* [What to produce]
An exact restatement of the records below is expected.

* [Data]
"""

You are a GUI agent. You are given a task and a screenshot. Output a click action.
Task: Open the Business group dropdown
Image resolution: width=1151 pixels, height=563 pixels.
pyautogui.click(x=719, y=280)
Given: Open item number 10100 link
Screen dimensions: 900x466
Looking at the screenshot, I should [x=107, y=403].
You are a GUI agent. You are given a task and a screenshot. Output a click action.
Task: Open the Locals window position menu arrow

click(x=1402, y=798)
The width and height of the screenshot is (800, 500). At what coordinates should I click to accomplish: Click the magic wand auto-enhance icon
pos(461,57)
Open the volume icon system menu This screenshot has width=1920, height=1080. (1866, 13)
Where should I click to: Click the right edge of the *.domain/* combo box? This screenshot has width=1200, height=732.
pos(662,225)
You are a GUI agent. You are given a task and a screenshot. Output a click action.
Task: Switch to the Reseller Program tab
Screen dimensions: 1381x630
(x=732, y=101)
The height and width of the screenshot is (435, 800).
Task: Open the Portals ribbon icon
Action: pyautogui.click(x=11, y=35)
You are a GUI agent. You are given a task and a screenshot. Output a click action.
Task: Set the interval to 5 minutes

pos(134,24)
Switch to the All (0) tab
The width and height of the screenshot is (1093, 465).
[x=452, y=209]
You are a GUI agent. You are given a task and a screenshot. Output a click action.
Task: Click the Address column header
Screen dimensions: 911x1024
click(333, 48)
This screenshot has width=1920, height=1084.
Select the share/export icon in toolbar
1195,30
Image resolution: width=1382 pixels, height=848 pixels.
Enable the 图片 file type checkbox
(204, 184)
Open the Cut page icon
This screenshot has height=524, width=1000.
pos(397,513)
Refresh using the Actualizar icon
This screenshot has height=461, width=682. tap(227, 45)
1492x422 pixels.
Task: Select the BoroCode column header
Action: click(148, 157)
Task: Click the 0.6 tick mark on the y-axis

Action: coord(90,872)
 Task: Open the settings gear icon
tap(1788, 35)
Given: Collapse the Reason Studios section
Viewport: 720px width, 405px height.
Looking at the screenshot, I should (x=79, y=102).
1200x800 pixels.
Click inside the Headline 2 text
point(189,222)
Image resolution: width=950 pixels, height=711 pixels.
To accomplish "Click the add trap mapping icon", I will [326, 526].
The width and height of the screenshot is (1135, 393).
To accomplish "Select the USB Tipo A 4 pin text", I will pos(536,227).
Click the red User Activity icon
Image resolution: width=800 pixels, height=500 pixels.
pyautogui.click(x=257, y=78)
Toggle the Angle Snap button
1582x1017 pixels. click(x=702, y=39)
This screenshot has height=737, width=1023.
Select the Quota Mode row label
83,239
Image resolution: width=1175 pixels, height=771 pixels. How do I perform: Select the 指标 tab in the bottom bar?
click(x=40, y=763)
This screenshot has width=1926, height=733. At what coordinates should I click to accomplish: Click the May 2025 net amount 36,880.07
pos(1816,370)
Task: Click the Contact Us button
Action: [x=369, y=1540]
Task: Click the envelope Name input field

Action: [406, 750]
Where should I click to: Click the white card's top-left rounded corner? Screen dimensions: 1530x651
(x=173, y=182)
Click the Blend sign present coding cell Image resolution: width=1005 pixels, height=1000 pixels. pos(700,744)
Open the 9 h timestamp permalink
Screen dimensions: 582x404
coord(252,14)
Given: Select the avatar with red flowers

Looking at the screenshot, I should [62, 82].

"""

* [Exercise output]
You are a GUI agent. You are given a task and a screenshot. Output a click action.
Task: Open the Business group dropdown
Image resolution: width=1151 pixels, height=563 pixels.
pyautogui.click(x=719, y=280)
Given: Open item number 10100 link
Screen dimensions: 900x466
Looking at the screenshot, I should [x=107, y=403].
You are a GUI agent. You are given a task and a screenshot. Output a click action.
Task: Open the Locals window position menu arrow

click(x=1402, y=798)
The width and height of the screenshot is (800, 500). At what coordinates should I click to accomplish: Click the magic wand auto-enhance icon
pos(461,57)
Open the volume icon system menu This screenshot has width=1920, height=1080. (1866, 13)
Where should I click to: Click the right edge of the *.domain/* combo box? This screenshot has width=1200, height=732.
pos(662,225)
You are a GUI agent. You are given a task and a screenshot. Output a click action.
Task: Switch to the Reseller Program tab
Screen dimensions: 1381x630
(x=732, y=101)
The height and width of the screenshot is (435, 800).
Task: Open the Portals ribbon icon
Action: pyautogui.click(x=11, y=35)
You are a GUI agent. You are given a task and a screenshot. Output a click action.
Task: Set the interval to 5 minutes

pos(134,24)
Switch to the All (0) tab
The width and height of the screenshot is (1093, 465).
[x=452, y=209]
You are a GUI agent. You are given a task and a screenshot. Output a click action.
Task: Click the Address column header
Screen dimensions: 911x1024
click(333, 48)
This screenshot has width=1920, height=1084.
Select the share/export icon in toolbar
1195,30
Image resolution: width=1382 pixels, height=848 pixels.
Enable the 图片 file type checkbox
(204, 184)
Open the Cut page icon
This screenshot has height=524, width=1000.
pos(397,513)
Refresh using the Actualizar icon
This screenshot has height=461, width=682. tap(227, 45)
1492x422 pixels.
Task: Select the BoroCode column header
Action: click(148, 157)
Task: Click the 0.6 tick mark on the y-axis

Action: coord(90,872)
 Task: Open the settings gear icon
tap(1788, 35)
Given: Collapse the Reason Studios section
Viewport: 720px width, 405px height.
Looking at the screenshot, I should (x=79, y=102).
1200x800 pixels.
Click inside the Headline 2 text
point(189,222)
Image resolution: width=950 pixels, height=711 pixels.
To accomplish "Click the add trap mapping icon", I will [326, 526].
The width and height of the screenshot is (1135, 393).
To accomplish "Select the USB Tipo A 4 pin text", I will pos(536,227).
Click the red User Activity icon
Image resolution: width=800 pixels, height=500 pixels.
pyautogui.click(x=257, y=78)
Toggle the Angle Snap button
1582x1017 pixels. click(x=702, y=39)
This screenshot has height=737, width=1023.
Select the Quota Mode row label
83,239
Image resolution: width=1175 pixels, height=771 pixels. How do I perform: Select the 指标 tab in the bottom bar?
click(x=40, y=763)
This screenshot has width=1926, height=733. At what coordinates should I click to accomplish: Click the May 2025 net amount 36,880.07
pos(1816,370)
Task: Click the Contact Us button
Action: [x=369, y=1540]
Task: Click the envelope Name input field

Action: [406, 750]
Where should I click to: Click the white card's top-left rounded corner? Screen dimensions: 1530x651
(x=173, y=182)
Click the Blend sign present coding cell Image resolution: width=1005 pixels, height=1000 pixels. pos(700,744)
Open the 9 h timestamp permalink
Screen dimensions: 582x404
coord(252,14)
Given: Select the avatar with red flowers

Looking at the screenshot, I should [62, 82].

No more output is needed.